Each check can be customized further by providing a .github/buf.github.yaml
file in the repository.
The buf.github.yaml
config file below demonstrates all default values being explicitly set. This file is the
equivalent of no buf.github.yaml
being present in your repository.
version: v1beta1
checks:
format:
ignore: []
skip: false
breaking:
ignore: []
skip: false
lint:
ignore: []
skip: false
push:
branches: []
version
Required. Defines the current configuration version. The only accepted value is v1beta1
.
checks
The checks
key is a map of checks, the accepted values are format
, lint
and breaking
.
check
configuration
ignore
The ignore
key is a list of file paths within the repository that this check should ignore. If a directory is ignored,
then all files and subfolders of the directory will also be ignored. The specified directory or file paths must be
relative to the root of the repository.
skip
The skip
key is a boolean flag, if true
then this check will be skipped entirely and will not run in this
repository.
push
configuration
branches
The branches
key is a list of branch names or GitHub branch selection patterns. For example, both main
and
releases/*
are valid.

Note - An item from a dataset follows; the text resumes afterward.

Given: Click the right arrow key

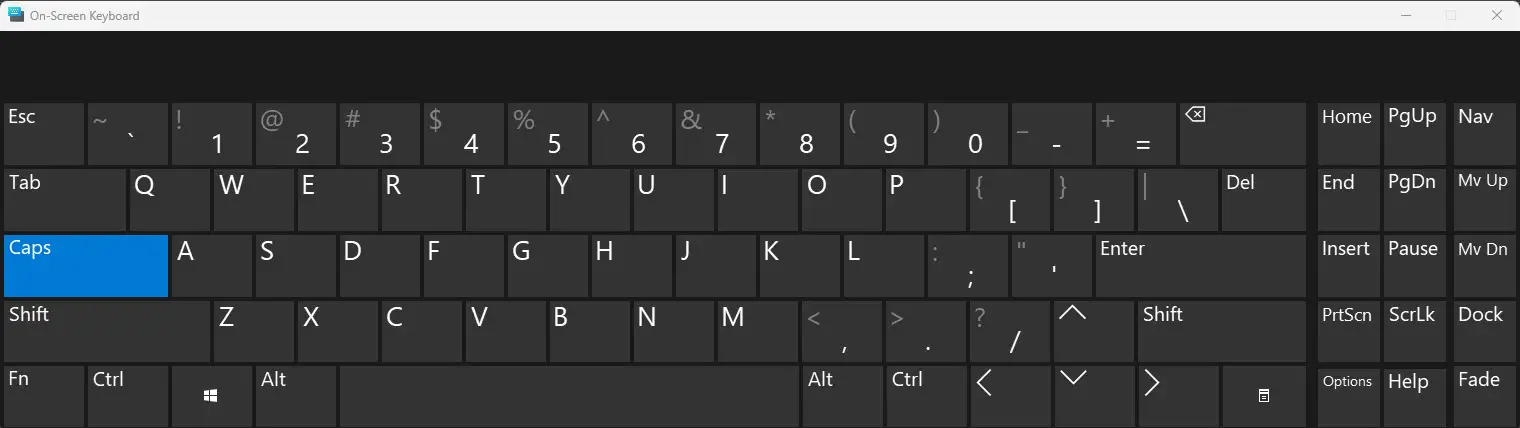Looking at the screenshot, I should 1179,396.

If empty, the app defaults to the default branch.
Setup
You can use the following URL to skip most of the configuration steps (only steps 7 and 10-13 will be needed).
We use example-org
and buf.example.com
as placeholder values, but they should be substituted with your GitHub
organization and private BSR instance, respectively.

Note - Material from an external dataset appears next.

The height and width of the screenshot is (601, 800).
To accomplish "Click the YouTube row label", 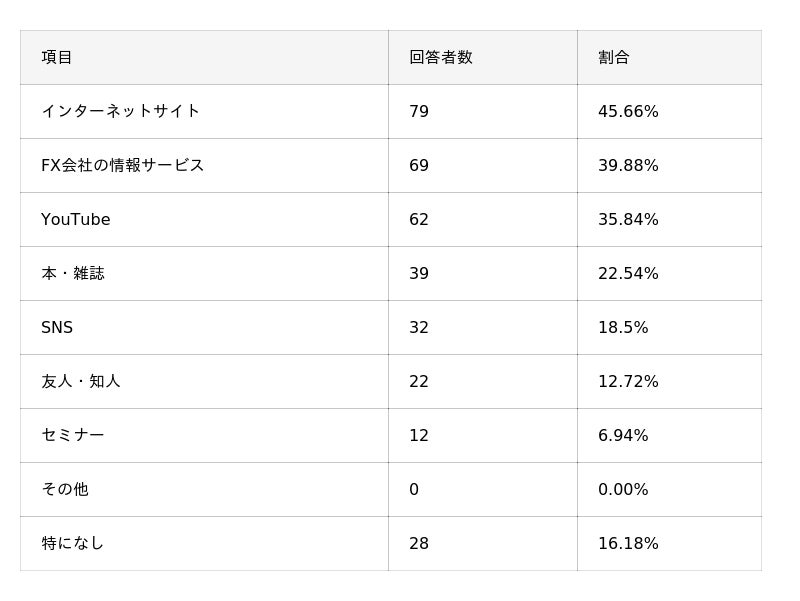I will pos(76,219).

https://github.com/organizations/example-org/settings/apps/new?name=buf&url=https%3A%2F%2Fbuf.example.com&callback_url=https%3A%2F%2Fbuf.example.com%2Fapp%2Fgithub%2Fcallback&webhook_url=https%3A%2F%2Fbuf.example.com%2Fapp%2Fgithub%2Fwebhook&webhook_active=true&events[]=check_run&events[]=check_suite&events[]=deployment&events[]=deployment_status&events[]=pull_request&events[]=push&checks=write&statuses=write&deployments=write&pull_requests=write&issues=write&contents=read
-
Navigate to
https://github.com/organizations/example-org/settings/apps/new
. -
Set the GitHub App name—we recommend
buf
-
Set the Homepage URL to your private BSR server address, such as
https://buf.example.com
. -
Set the Callback URL to
https://buf.example.com/app/github/callback
. -
Under Webhook, check Active.
-
Set the Webhook URL to
https://buf.example.com/app/github/webhook
. -
Set the Webhook secret to a random generated value, and store it for later use.
-
Under Repository Permissions, configure the following:
- Checks -
Read and write
- Commit statuses -
Read and write
- Contents -
Read-only
- Deployments -
Read and write
- Issues -
Read and write
- Metadata -
Read-only
- Pull requests -
Read and write
- Checks -
-
Subscribe to the following events:
- Check run
- Check Suite
- Deployment
- Deployment Status
- Pull Request
- Push
-
If your organization is hosted on https://github.com, then make sure Where can this GitHub App be installed? is set to Only on this account. For private instances, Any Account can be selected.
-
Click Create GitHub App.
-
Once the app is created, from the app’s setting page, click on Generate a new client secret and store it for later use.
-
Click on Generate a private key and store it for later use.
Share the App ID, Client ID, Client Secret, Private Key and Webhook Secret with your Buf representative.